* _TASK GOAL_: Reproduce the complete set of records, exactly as they appear.

* _DATASET EXTRACT_:
———

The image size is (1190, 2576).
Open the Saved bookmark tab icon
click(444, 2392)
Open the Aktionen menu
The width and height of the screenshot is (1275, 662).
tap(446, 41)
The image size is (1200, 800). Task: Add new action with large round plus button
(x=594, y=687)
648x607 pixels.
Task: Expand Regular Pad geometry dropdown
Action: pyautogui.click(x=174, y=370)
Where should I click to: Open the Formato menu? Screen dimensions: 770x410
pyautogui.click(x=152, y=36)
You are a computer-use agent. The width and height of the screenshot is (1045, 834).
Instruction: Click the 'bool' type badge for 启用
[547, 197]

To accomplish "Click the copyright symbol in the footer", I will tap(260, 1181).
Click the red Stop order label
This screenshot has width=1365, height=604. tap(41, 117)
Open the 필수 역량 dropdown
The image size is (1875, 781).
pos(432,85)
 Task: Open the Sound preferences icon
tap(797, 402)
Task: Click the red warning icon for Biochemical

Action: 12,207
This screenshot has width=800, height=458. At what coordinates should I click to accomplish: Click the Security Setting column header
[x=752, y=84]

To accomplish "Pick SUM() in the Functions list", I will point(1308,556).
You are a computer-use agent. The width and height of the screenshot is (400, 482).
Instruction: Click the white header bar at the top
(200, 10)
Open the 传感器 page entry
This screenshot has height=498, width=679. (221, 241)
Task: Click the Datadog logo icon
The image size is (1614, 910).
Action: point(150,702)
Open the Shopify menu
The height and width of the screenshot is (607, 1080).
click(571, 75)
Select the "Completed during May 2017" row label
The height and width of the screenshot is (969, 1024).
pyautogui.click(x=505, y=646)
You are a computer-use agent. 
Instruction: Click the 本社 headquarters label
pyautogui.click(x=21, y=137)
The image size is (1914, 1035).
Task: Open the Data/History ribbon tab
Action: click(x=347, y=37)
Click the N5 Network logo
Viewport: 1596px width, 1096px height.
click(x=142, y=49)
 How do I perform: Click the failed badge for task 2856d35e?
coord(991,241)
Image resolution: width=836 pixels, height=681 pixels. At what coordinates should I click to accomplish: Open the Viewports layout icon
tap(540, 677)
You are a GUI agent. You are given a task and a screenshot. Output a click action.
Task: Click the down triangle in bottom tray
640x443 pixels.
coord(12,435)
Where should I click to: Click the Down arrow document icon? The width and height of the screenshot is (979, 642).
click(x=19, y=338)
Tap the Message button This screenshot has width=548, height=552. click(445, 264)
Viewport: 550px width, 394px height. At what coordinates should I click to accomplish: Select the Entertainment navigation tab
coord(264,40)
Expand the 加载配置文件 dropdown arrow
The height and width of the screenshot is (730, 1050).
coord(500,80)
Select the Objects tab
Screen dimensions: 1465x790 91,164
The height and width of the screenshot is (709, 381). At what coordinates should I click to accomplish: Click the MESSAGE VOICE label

———

* _OUTPUT FOR THIS TASK_:
The image size is (1190, 2576).
Open the Saved bookmark tab icon
click(444, 2392)
Open the Aktionen menu
The width and height of the screenshot is (1275, 662).
tap(446, 41)
The image size is (1200, 800). Task: Add new action with large round plus button
(x=594, y=687)
648x607 pixels.
Task: Expand Regular Pad geometry dropdown
Action: pyautogui.click(x=174, y=370)
Where should I click to: Open the Formato menu? Screen dimensions: 770x410
pyautogui.click(x=152, y=36)
You are a computer-use agent. The width and height of the screenshot is (1045, 834).
Instruction: Click the 'bool' type badge for 启用
[547, 197]

To accomplish "Click the copyright symbol in the footer", I will tap(260, 1181).
Click the red Stop order label
This screenshot has width=1365, height=604. tap(41, 117)
Open the 필수 역량 dropdown
The image size is (1875, 781).
pos(432,85)
 Task: Open the Sound preferences icon
tap(797, 402)
Task: Click the red warning icon for Biochemical

Action: 12,207
This screenshot has width=800, height=458. At what coordinates should I click to accomplish: Click the Security Setting column header
[x=752, y=84]

To accomplish "Pick SUM() in the Functions list", I will point(1308,556).
You are a computer-use agent. The width and height of the screenshot is (400, 482).
Instruction: Click the white header bar at the top
(200, 10)
Open the 传感器 page entry
This screenshot has height=498, width=679. (221, 241)
Task: Click the Datadog logo icon
The image size is (1614, 910).
Action: point(150,702)
Open the Shopify menu
The height and width of the screenshot is (607, 1080).
click(571, 75)
Select the "Completed during May 2017" row label
The height and width of the screenshot is (969, 1024).
pyautogui.click(x=505, y=646)
You are a computer-use agent. 
Instruction: Click the 本社 headquarters label
pyautogui.click(x=21, y=137)
The image size is (1914, 1035).
Task: Open the Data/History ribbon tab
Action: click(x=347, y=37)
Click the N5 Network logo
Viewport: 1596px width, 1096px height.
click(x=142, y=49)
 How do I perform: Click the failed badge for task 2856d35e?
coord(991,241)
Image resolution: width=836 pixels, height=681 pixels. At what coordinates should I click to accomplish: Open the Viewports layout icon
tap(540, 677)
You are a GUI agent. You are given a task and a screenshot. Output a click action.
Task: Click the down triangle in bottom tray
640x443 pixels.
coord(12,435)
Where should I click to: Click the Down arrow document icon? The width and height of the screenshot is (979, 642).
click(x=19, y=338)
Tap the Message button This screenshot has width=548, height=552. click(445, 264)
Viewport: 550px width, 394px height. At what coordinates should I click to accomplish: Select the Entertainment navigation tab
coord(264,40)
Expand the 加载配置文件 dropdown arrow
The height and width of the screenshot is (730, 1050).
coord(500,80)
Select the Objects tab
Screen dimensions: 1465x790 91,164
The height and width of the screenshot is (709, 381). At what coordinates should I click to accomplish: Click the MESSAGE VOICE label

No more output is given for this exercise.